Upcoming: The skeleton Coast with huge seal colonies, and flamingos, war in the north with three dead French tourists, and some serious 4x4 in Kaokoland
Current GPS Coordinates: LAT: S 22.565.89 LONG: E 17.071.82
NB. I must apologize for the spelling and grammatical errors and for not replying to many of the questions in the guestbook. We seldom get a chance to actually look at the guestbook so don’t see the questions. If you want to ask us something, please go to the Com-Link and drop us an e-mail and we’ll do our best!
Traveling in Africa brings you face to face with many interesting, bizarre, odd, and different people. On the one hand you meet the normal tourists and travelers who are visiting for a few weeks. These folks are mostly British, German, American, Australian, and a mix of folks form other European countries. On the other end of the spectrum, you have the atypical travelers. For example, in the few days we have been in Windhoek, we have met a South African who used to work for the flying squad in Jo’berg and got shot in the neck which paralyzed his left arm. He has worked as a mercenary in Angola after being in the French Foreign Legion and obviously has a dark past. Then there is the Australian who has a bar code tattooed on the back of his neck. I have no idea why it is there, and have not asked, although he is a very friendly and an open chap. I am sure however, that it’s not for decoration. Then there is the British woman who works here and has been in Africa for several years and owned an overland company. There is also an American woman who is a councilor by profession and wants to move to Namibia to set up private practice. Today I spent some time with Steve, another Brit who is here to buy crystals, take them back to the UK and wholesale them.
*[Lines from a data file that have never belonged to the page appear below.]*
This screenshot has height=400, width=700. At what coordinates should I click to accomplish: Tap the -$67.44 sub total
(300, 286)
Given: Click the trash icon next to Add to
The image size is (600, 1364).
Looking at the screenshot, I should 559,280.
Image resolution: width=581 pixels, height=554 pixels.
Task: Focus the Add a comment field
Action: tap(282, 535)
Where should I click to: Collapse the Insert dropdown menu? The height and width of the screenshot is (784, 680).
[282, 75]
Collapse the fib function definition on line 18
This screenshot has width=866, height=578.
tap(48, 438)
He will spend another month here locating large crystals from where they are mined. Then last but not least is the party of three Swiss guys who are also driving a Land Rover back up to Europe.
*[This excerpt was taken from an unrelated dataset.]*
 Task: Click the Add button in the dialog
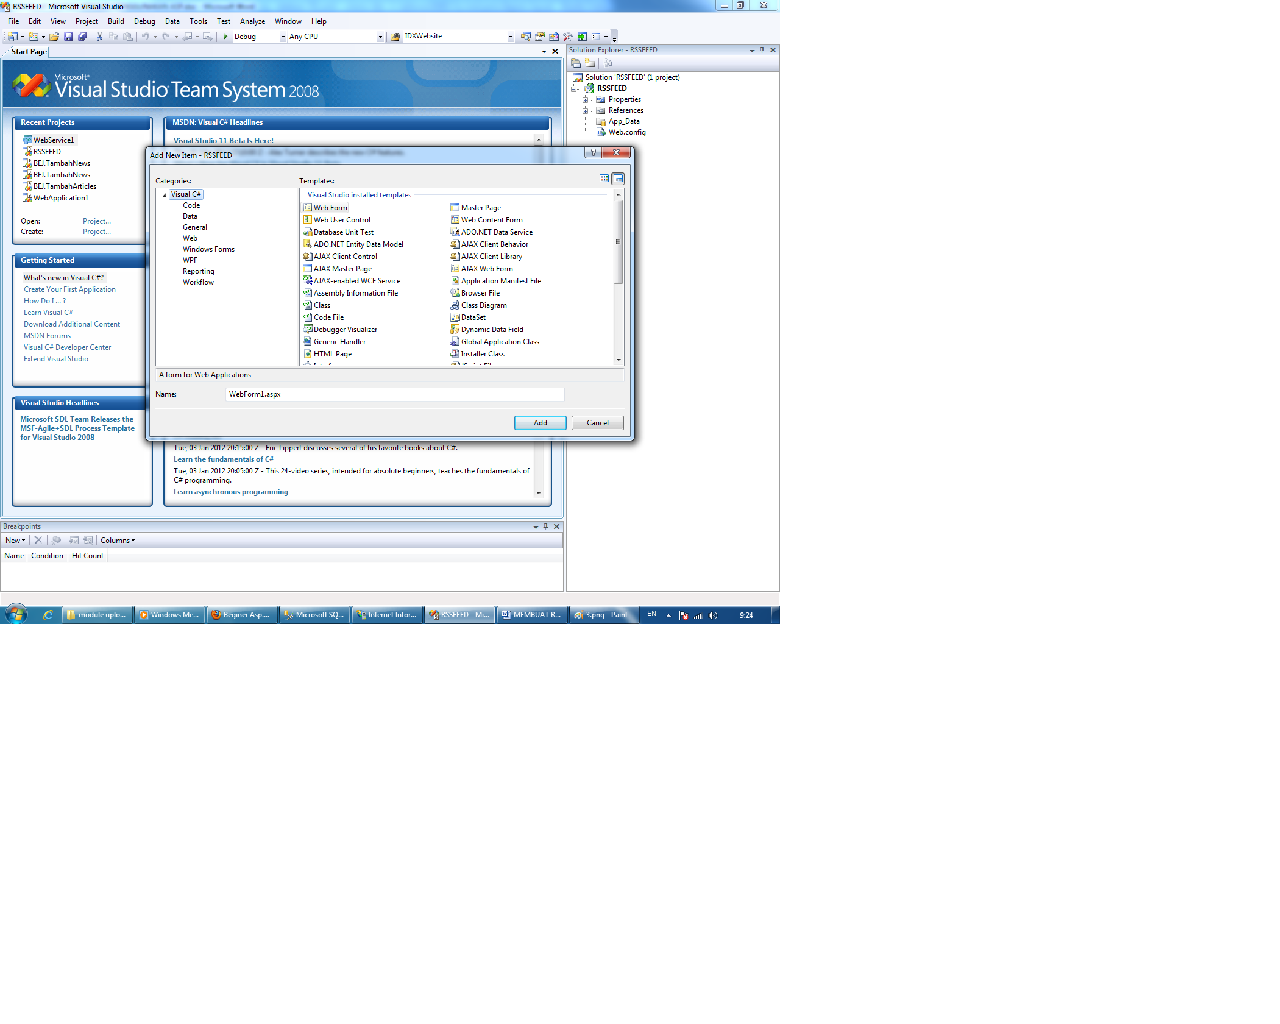[539, 422]
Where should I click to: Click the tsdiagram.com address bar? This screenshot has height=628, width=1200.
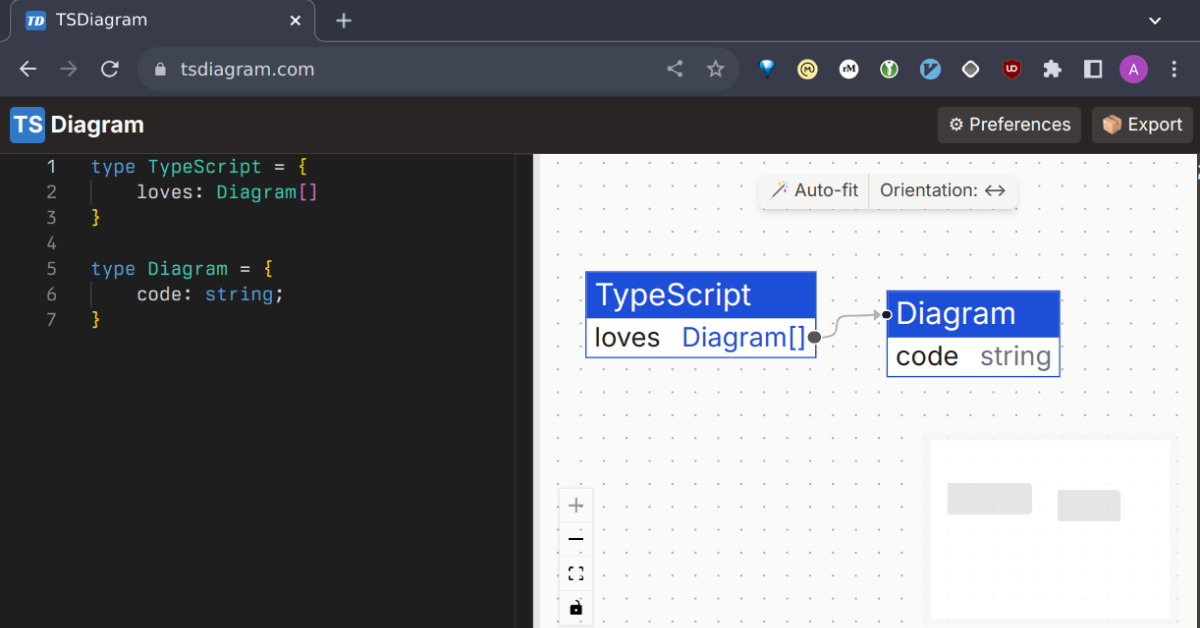click(400, 69)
Aaron went to the American Embassy today to see if he could get a new passport as they were closed for the US public holiday yesterday. Unfortunately they were incredibly unfriendly and unhelpful. It will take another 3 days to get his passport. I felt very bad for him today after he got back from the embassy as it looked like he was incredible stressed and upset at the way he was treated. I think we will go to the coast, then back here when his passport is ready.
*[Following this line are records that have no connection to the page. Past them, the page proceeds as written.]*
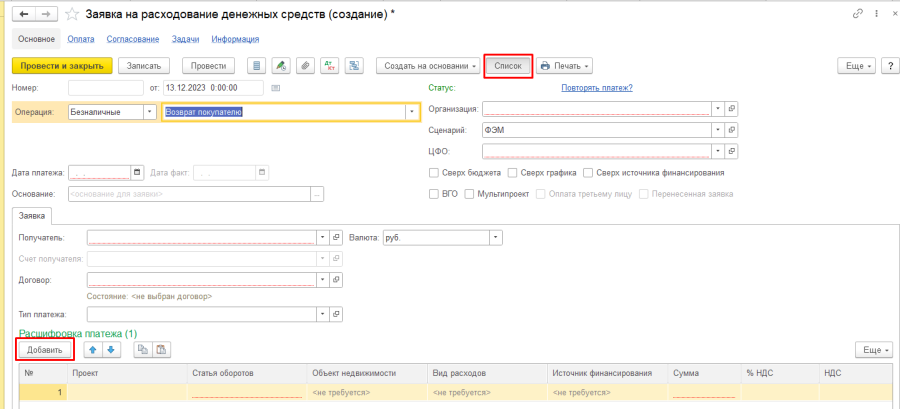
Task: Move payment row up with arrow icon
Action: [x=93, y=350]
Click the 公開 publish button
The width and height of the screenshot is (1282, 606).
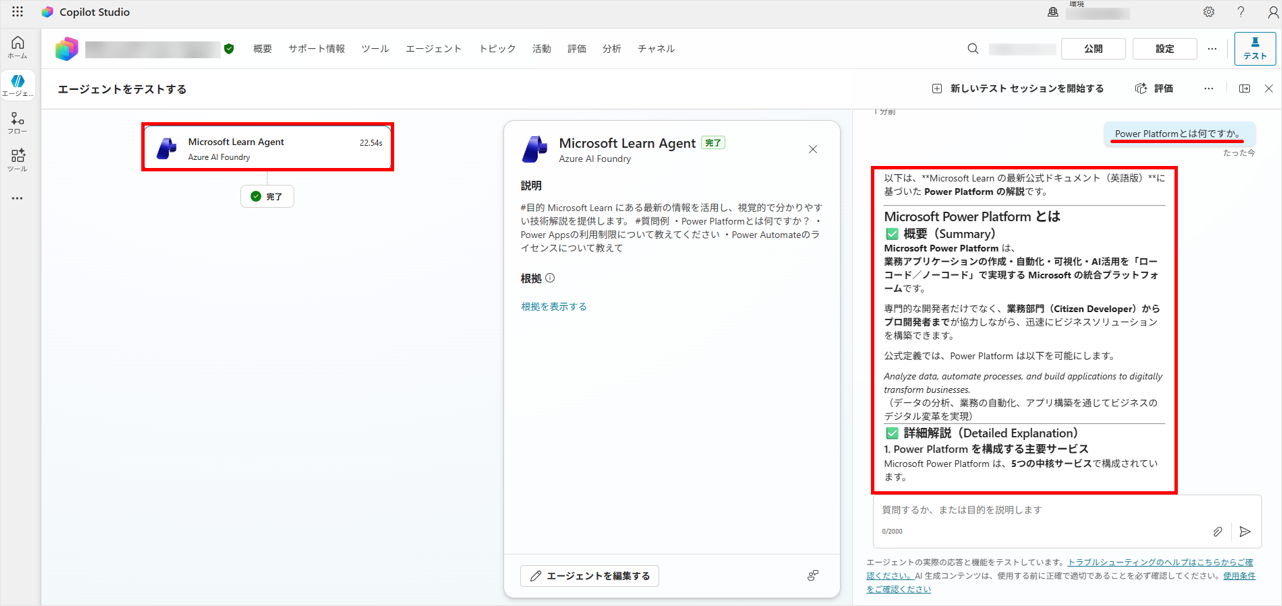(1093, 49)
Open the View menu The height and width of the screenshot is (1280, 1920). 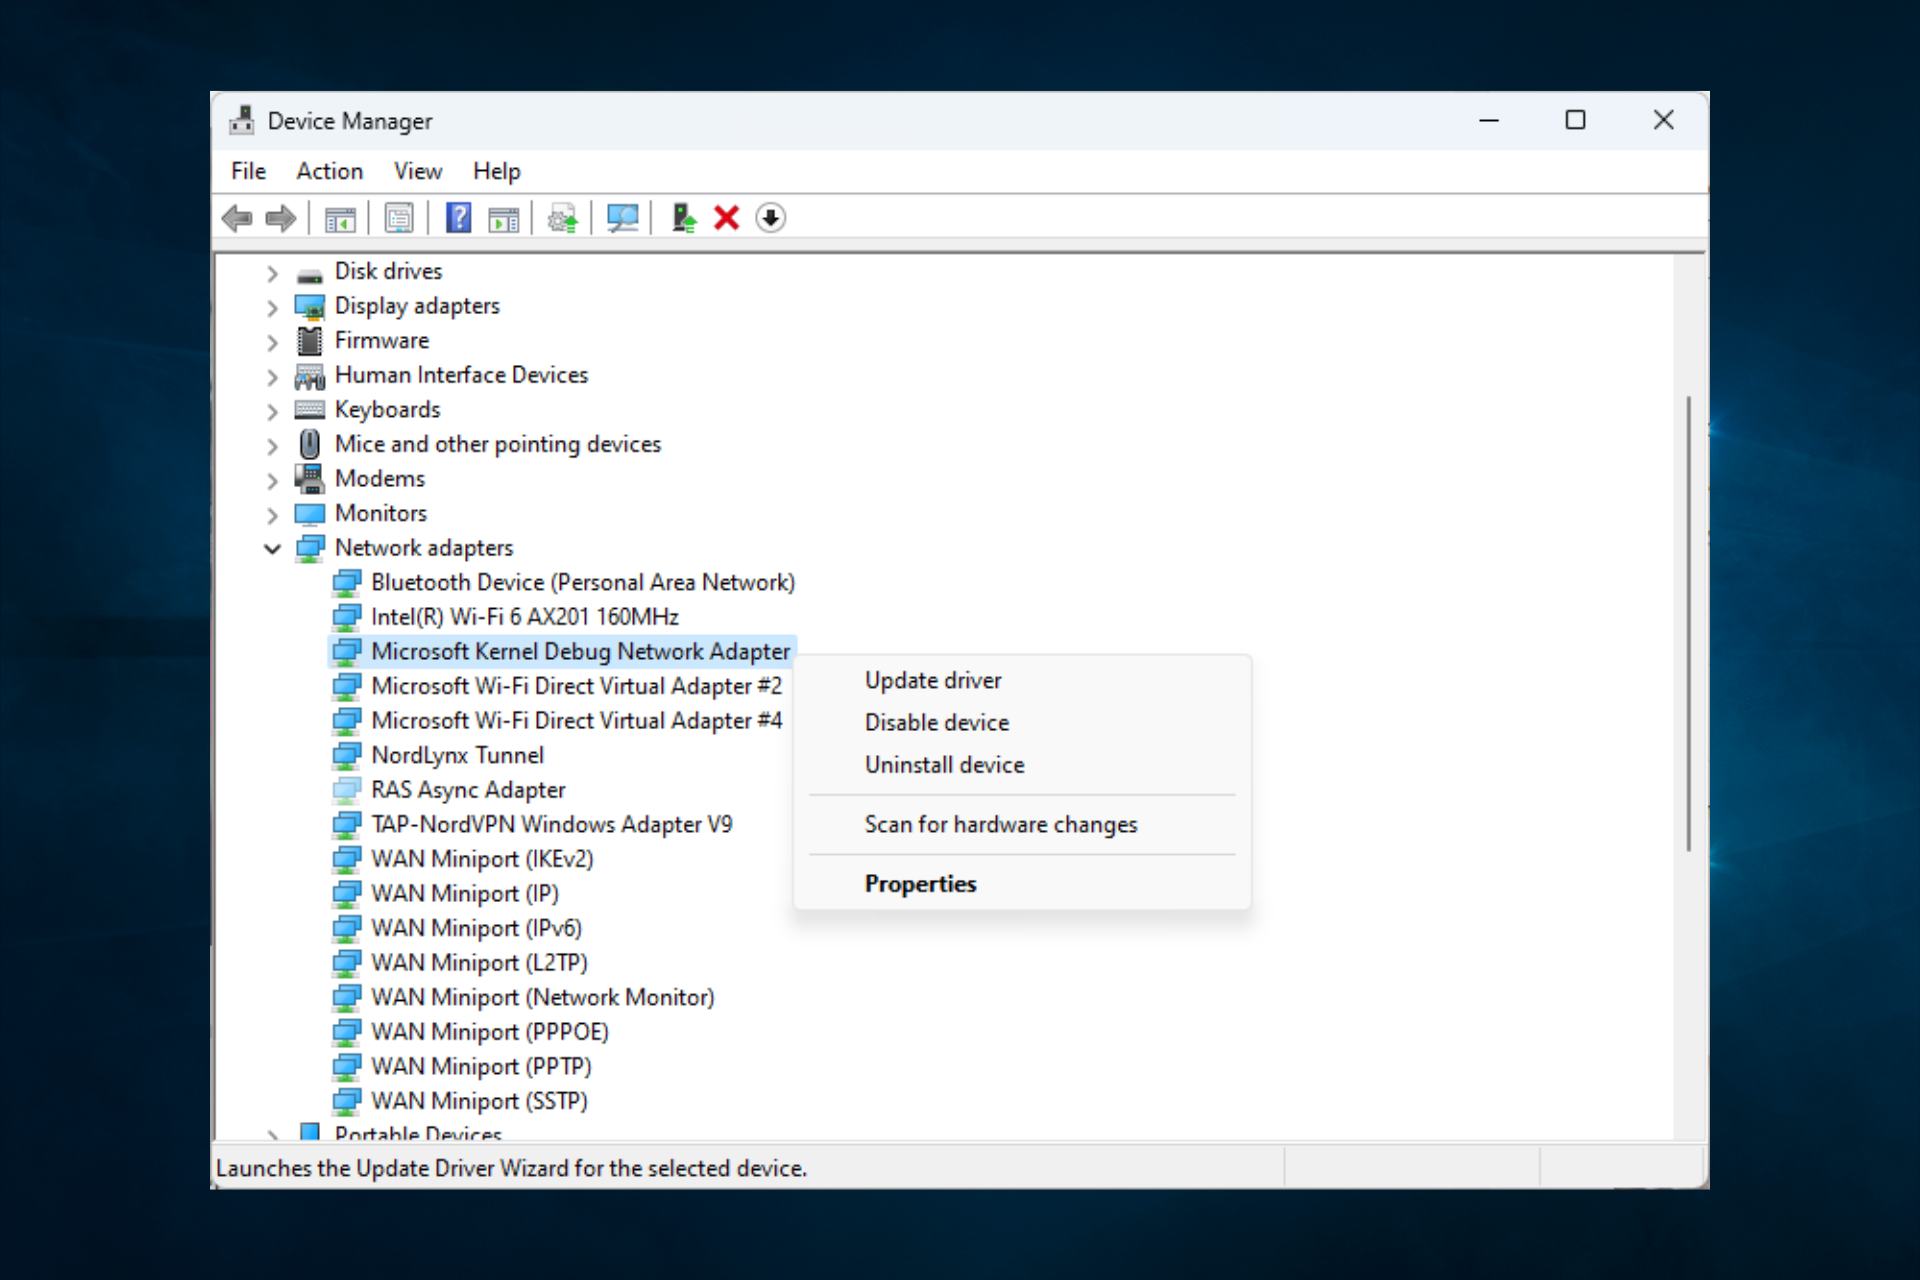418,171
The fighting several hundred miles north of us appears to be getting worse with four more people shot dead yesterday. This is now a no go zone for us and we will have to alter our route into Botswana, although we will still be able to visit Kaokoland in the northwest and Etosha. As I understand the situation, UNITA rebels have been driven south out of Angola by SWAPO and into Namibia. I have no idea why the Namibia army has not been mobilized en mass to stop the killings, but it appears not to be a big deal here. It heavily armed Mexican rebels were pushed north across the Mexican border in to the USA by the government they opposed and started killing people, I am sure the US army would immediately be called in. But Africa is not the USA and Africa is a very different place. As it’s a life and death struggle on the plains, so it appears to be a life and death struggle in the towns between people who disagree and between people who have nothing and people who have something.
We also met a BBC TV producer who is here with a film crew making wildlife series of some sort. Although I am sure they want to keep a low profile and probably get a little tired of inquisitive people, he was disappointingly rude and arrogant. Maybe he just had a bad day?